Concerns have already been noted over chatbots’ role in data and privacy intrusion. A class action lawsuit has been opened against AI for allegedly stealing data.

Meta’s focus on user retention

User retention was noted as a key goal during Meta’s recent earnings call. CEO Mark Zuckerberg said on 26 July that the company was allocating major efforts to improving the metric. 

The tech company recently launched its new product Threads. It’s a rival to X, formerly known as Twitter, where users can share short written posts. Zuckerberg said he is seeing more people return to the app than expected. But there are reports that less than half of signed-up users are using the app. 

“We had a good quarter. We continue to see strong engagement across our apps and we have the most exciting roadmap I’ve seen in a while with Llama 2, Threads, Reels, new AI products in the pipeline,” Zuckerberg said.

Rival personality chatbots

The feature of different personalities sets Meta’s new chatbots apart from OpenAI and Google’s Bard. However, it is not an original concept. 
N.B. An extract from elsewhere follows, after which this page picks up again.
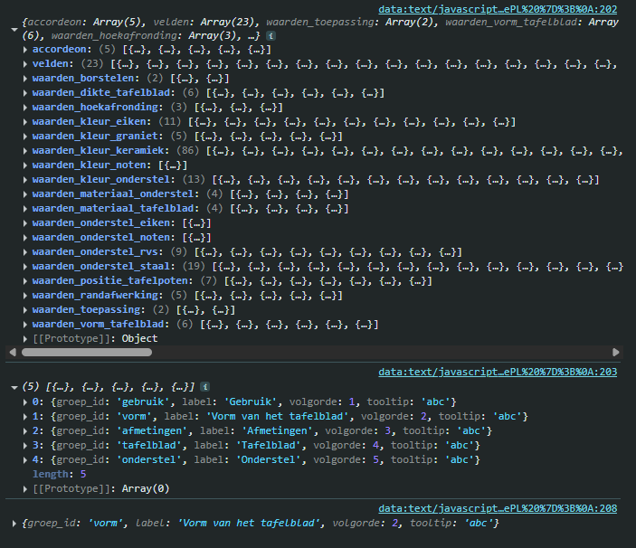Expand the first [[Prototype]]: Object entry
636x548 pixels.
click(25, 339)

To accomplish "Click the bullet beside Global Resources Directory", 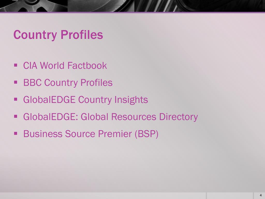I will coord(16,116).
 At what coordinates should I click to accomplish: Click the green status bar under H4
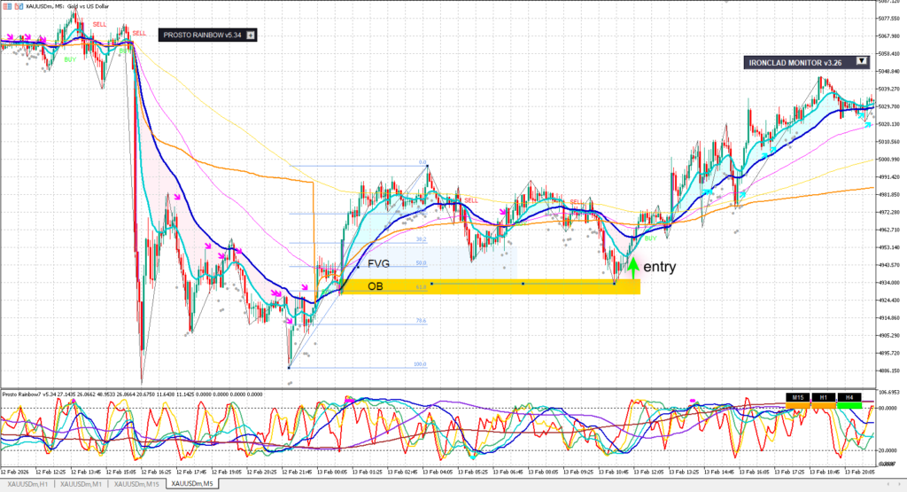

Personality-based chatbots have been launched by a number of tech groups. Character.ai is one of them. It is an Andreesen Horowitz-backed tech start up that is valued at $1bn. Users can strike up conversations with different characters, including Elon Musk and Nintendo’s Mario.  

Meanwhile, instead of building their own, other tech companies are incorporating ChatGPT into their products. Snapchat launched My AI in February, a friendly chatbot powered by the GPT technology. 

“My AI can answer a burning trivia question, offer advice on the perfect gift for your BFF’s birthday, help plan a hiking trip for a long weekend or suggest what to make for dinner,” according to the Snapchat website.

Snapchat acknowledged that My AI could respond with “biased, incorrect, harmful, or misleading content”. 

Similarly, misinformation and hateful content were found being shared by a previous chatbot released by Meta. Sources told the Financial Times that Meta will routinely check the new chatbot’s answers and users’ questions to avoid these problems this time round.